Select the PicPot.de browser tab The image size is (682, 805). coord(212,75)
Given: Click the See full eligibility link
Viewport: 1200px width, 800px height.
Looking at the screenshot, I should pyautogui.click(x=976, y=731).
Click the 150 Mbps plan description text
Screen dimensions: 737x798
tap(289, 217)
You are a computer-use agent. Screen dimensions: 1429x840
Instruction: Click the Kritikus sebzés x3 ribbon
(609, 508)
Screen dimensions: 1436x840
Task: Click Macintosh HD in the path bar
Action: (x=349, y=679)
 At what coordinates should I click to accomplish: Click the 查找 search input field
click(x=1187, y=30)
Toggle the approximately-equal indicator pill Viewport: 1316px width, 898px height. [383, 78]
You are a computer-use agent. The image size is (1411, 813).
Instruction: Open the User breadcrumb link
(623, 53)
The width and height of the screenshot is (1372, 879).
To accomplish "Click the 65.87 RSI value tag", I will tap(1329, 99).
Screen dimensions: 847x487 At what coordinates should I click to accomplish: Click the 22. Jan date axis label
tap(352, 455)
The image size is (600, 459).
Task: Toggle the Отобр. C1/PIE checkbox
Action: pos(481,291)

__ARBEITSAUFTRAG__: Schreibe den Teil der Auflistung, der mit der Zeile beginnt, die „You are a computer-use agent. The“ enthält, und bis zum Ende der Auflistung reicht, als Markdown-Tabelle mit den Spalten „Nr.“ und „Zeile“ um. Leere Zeilen lässt du dabei weg.

__ANTWORT__:
| Nr. | Zeile |
|---|---|
| 1 | You are a computer-use agent. The image size is (1411, 813). |
| 2 | Instruction: Open the User breadcrumb link |
| 3 | (623, 53) |
| 4 | The width and height of the screenshot is (1372, 879). |
| 5 | To accomplish "Click the 65.87 RSI value tag", I will tap(1329, 99). |
| 6 | Screen dimensions: 847x487 At what coordinates should I click to accomplish: Click the 22. Jan date axis label |
| 7 | tap(352, 455) |
| 8 | The image size is (600, 459). |
| 9 | Task: Toggle the Отобр. C1/PIE checkbox |
| 10 | Action: pos(481,291) |